# Problem statement
If an entry below contains an image, drop the image and retype the rest exactly.

[Screenshot grounding data]
■ ■ ■ ■

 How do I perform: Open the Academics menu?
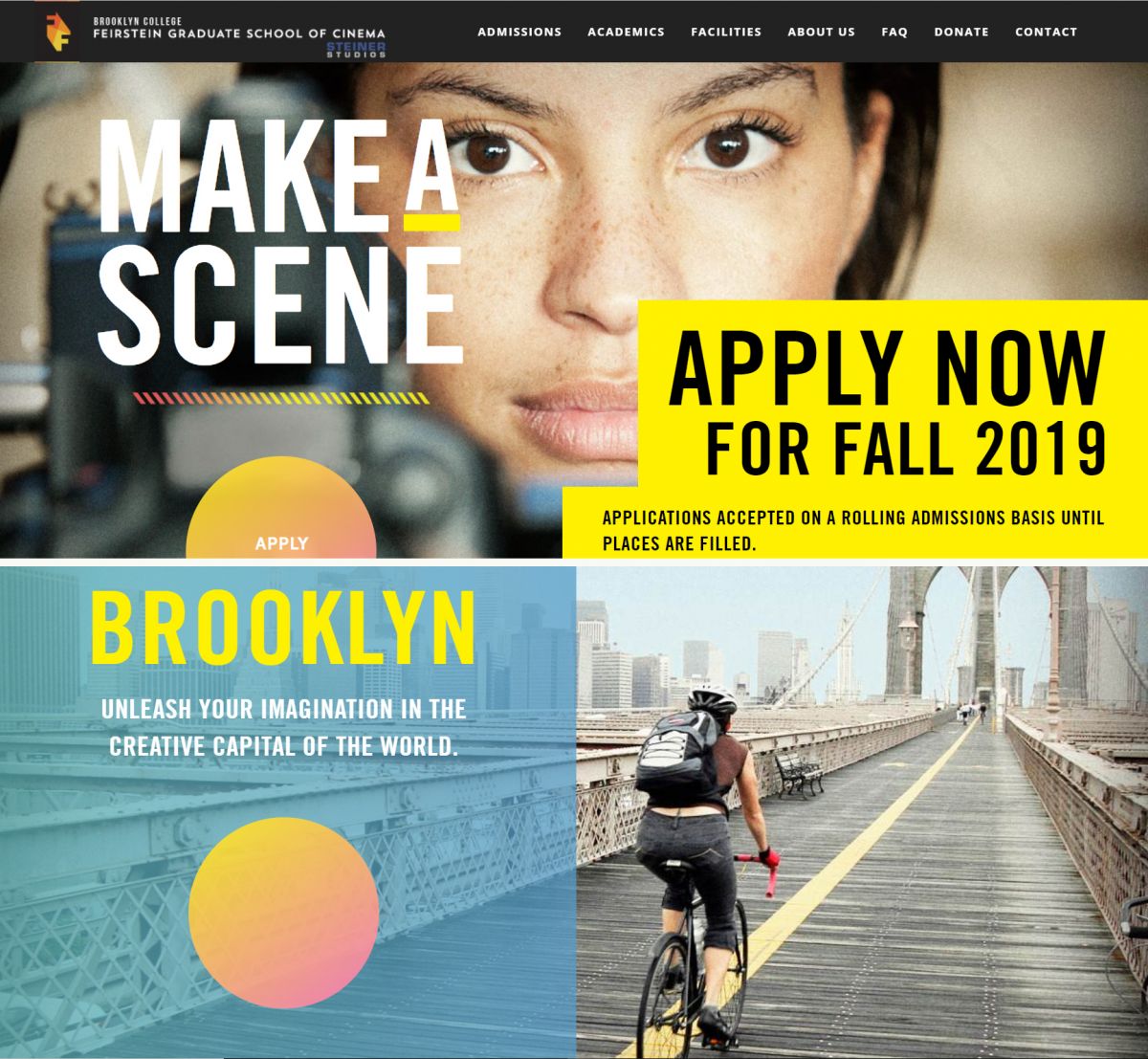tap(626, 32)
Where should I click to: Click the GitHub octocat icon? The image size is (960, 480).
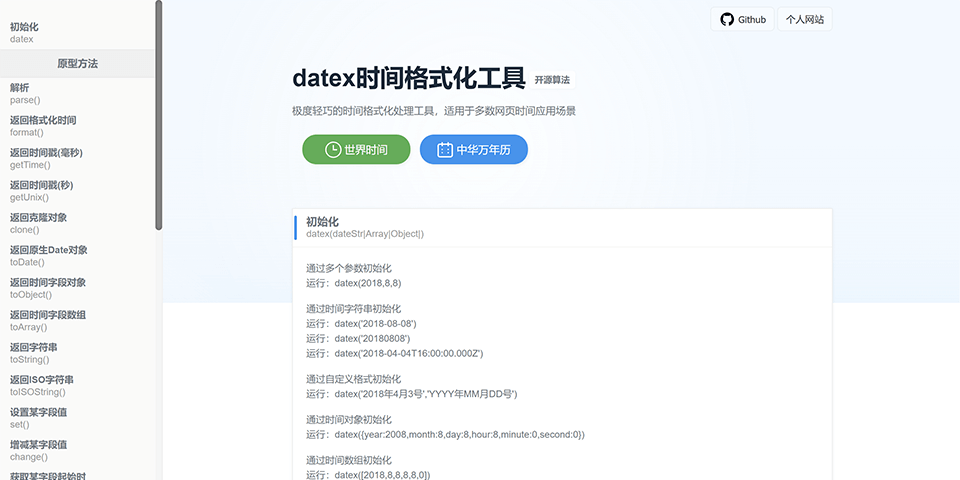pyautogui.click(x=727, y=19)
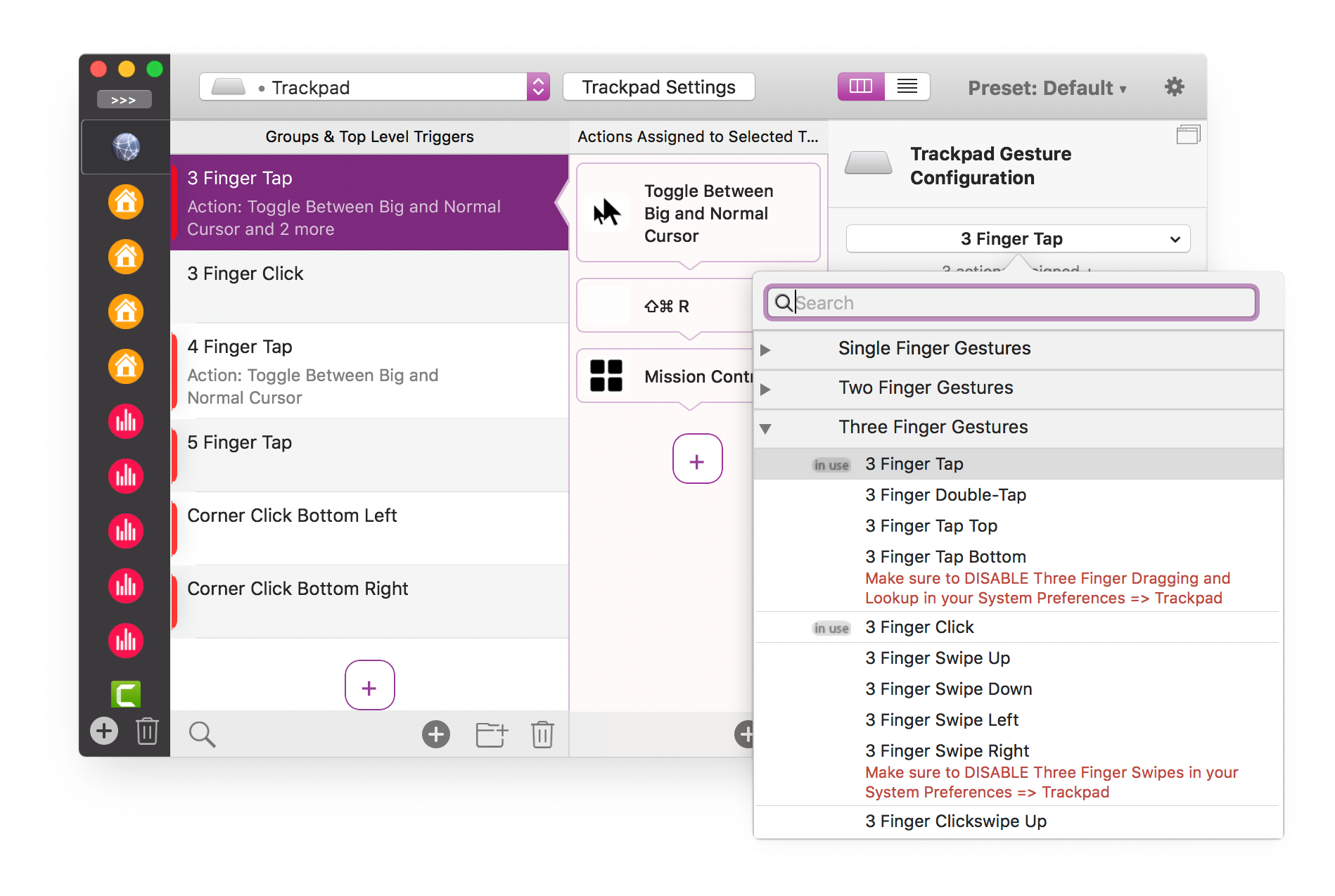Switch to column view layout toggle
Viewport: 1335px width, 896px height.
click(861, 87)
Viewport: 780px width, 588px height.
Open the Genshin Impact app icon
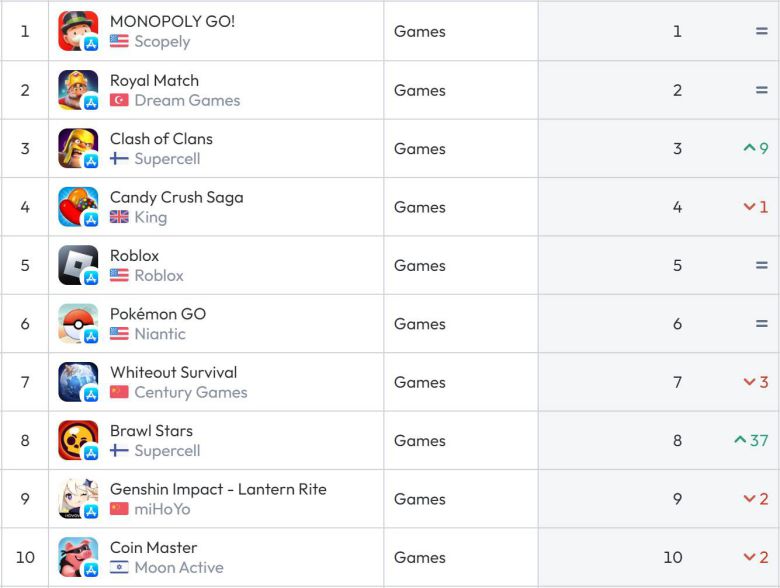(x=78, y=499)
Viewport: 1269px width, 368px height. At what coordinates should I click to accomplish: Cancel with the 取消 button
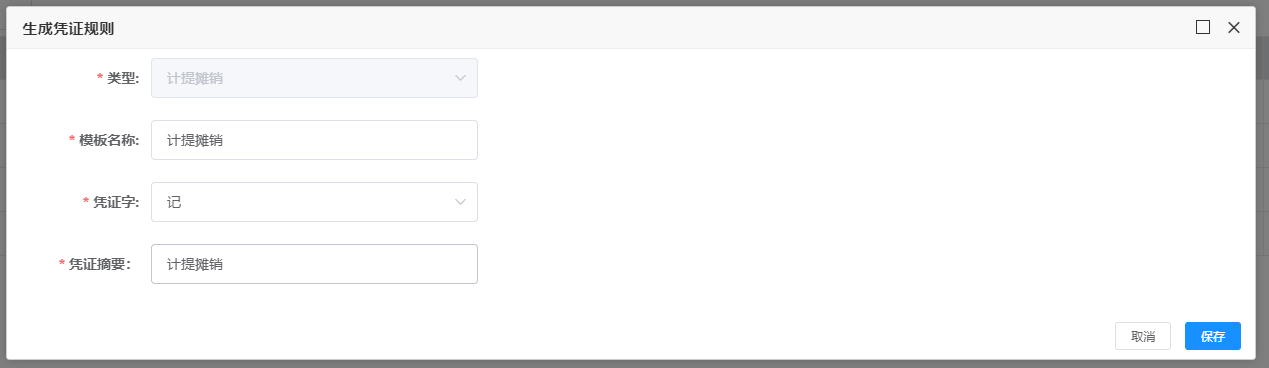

■ ■ ■ ■

# Task output
 How do I perform: Open the Academics menu?
tap(626, 32)
Where should I click to: Click the GitHub octocat icon? The image size is (960, 480).
pyautogui.click(x=727, y=19)
Switch to column view layout toggle
Viewport: 1335px width, 896px height.
click(861, 87)
Viewport: 780px width, 588px height.
Open the Genshin Impact app icon
(x=78, y=499)
Viewport: 1269px width, 368px height. At what coordinates should I click to accomplish: Cancel with the 取消 button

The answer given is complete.